(Istruzioni esercizio):
Riporta tutte le righe dei dati sotto forma di tabella Markdown con le colonne "Nr" e "Riga". Tralascia le righe vuote.

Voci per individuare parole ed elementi
'''

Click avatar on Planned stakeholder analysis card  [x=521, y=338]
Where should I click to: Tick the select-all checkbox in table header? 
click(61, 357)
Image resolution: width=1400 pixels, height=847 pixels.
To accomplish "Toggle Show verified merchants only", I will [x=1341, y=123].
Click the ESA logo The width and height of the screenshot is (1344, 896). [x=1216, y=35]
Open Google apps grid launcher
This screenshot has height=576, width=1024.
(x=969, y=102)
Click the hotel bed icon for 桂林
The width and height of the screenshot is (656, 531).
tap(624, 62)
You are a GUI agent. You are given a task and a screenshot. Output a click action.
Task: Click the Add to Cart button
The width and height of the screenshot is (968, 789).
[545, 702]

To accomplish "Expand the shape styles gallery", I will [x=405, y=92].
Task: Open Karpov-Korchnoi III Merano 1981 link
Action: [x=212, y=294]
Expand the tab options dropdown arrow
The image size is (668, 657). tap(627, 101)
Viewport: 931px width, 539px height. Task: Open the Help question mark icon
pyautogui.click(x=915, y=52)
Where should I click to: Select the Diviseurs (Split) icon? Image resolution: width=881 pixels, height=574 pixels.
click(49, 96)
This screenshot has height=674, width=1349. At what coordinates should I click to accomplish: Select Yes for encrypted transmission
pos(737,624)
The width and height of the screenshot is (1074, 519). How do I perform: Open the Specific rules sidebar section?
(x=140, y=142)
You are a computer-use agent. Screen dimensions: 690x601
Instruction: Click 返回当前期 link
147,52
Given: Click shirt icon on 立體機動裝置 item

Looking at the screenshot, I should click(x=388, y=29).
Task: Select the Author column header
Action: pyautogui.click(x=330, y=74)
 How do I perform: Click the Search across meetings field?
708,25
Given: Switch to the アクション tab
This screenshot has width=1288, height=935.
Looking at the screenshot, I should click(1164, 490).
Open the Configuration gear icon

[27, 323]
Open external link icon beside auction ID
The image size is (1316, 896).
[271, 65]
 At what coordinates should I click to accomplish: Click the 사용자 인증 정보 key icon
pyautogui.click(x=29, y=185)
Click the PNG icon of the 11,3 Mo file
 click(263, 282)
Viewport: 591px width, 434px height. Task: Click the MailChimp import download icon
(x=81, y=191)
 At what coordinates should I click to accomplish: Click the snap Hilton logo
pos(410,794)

'''

(Soluzione svolta):
| Nr | Riga |
|---|---|
| 1 | Click avatar on Planned stakeholder analysis card  [x=521, y=338] |
| 2 | Where should I click to: Tick the select-all checkbox in table header?  |
| 3 | click(61, 357) |
| 4 | Image resolution: width=1400 pixels, height=847 pixels. |
| 5 | To accomplish "Toggle Show verified merchants only", I will [x=1341, y=123]. |
| 6 | Click the ESA logo The width and height of the screenshot is (1344, 896). [x=1216, y=35] |
| 7 | Open Google apps grid launcher |
| 8 | This screenshot has height=576, width=1024. |
| 9 | (x=969, y=102) |
| 10 | Click the hotel bed icon for 桂林 |
| 11 | The width and height of the screenshot is (656, 531). |
| 12 | tap(624, 62) |
| 13 | You are a GUI agent. You are given a task and a screenshot. Output a click action. |
| 14 | Task: Click the Add to Cart button |
| 15 | The width and height of the screenshot is (968, 789). |
| 16 | [545, 702] |
| 17 | To accomplish "Expand the shape styles gallery", I will [x=405, y=92]. |
| 18 | Task: Open Karpov-Korchnoi III Merano 1981 link |
| 19 | Action: [x=212, y=294] |
| 20 | Expand the tab options dropdown arrow |
| 21 | The image size is (668, 657). tap(627, 101) |
| 22 | Viewport: 931px width, 539px height. Task: Open the Help question mark icon |
| 23 | pyautogui.click(x=915, y=52) |
| 24 | Where should I click to: Select the Diviseurs (Split) icon? Image resolution: width=881 pixels, height=574 pixels. |
| 25 | click(49, 96) |
| 26 | This screenshot has height=674, width=1349. At what coordinates should I click to accomplish: Select Yes for encrypted transmission |
| 27 | pos(737,624) |
| 28 | The width and height of the screenshot is (1074, 519). How do I perform: Open the Specific rules sidebar section? |
| 29 | (x=140, y=142) |
| 30 | You are a computer-use agent. Screen dimensions: 690x601 |
| 31 | Instruction: Click 返回当前期 link |
| 32 | 147,52 |
| 33 | Given: Click shirt icon on 立體機動裝置 item |
| 34 | Looking at the screenshot, I should click(x=388, y=29). |
| 35 | Task: Select the Author column header |
| 36 | Action: pyautogui.click(x=330, y=74) |
| 37 |  How do I perform: Click the Search across meetings field? |
| 38 | 708,25 |
| 39 | Given: Switch to the アクション tab |
| 40 | This screenshot has width=1288, height=935. |
| 41 | Looking at the screenshot, I should click(1164, 490). |
| 42 | Open the Configuration gear icon |
| 43 | [27, 323] |
| 44 | Open external link icon beside auction ID |
| 45 | The image size is (1316, 896). |
| 46 | [271, 65] |
| 47 |  At what coordinates should I click to accomplish: Click the 사용자 인증 정보 key icon |
| 48 | pyautogui.click(x=29, y=185) |
| 49 | Click the PNG icon of the 11,3 Mo file |
| 50 |  click(263, 282) |
| 51 | Viewport: 591px width, 434px height. Task: Click the MailChimp import download icon |
| 52 | (x=81, y=191) |
| 53 |  At what coordinates should I click to accomplish: Click the snap Hilton logo |
| 54 | pos(410,794) |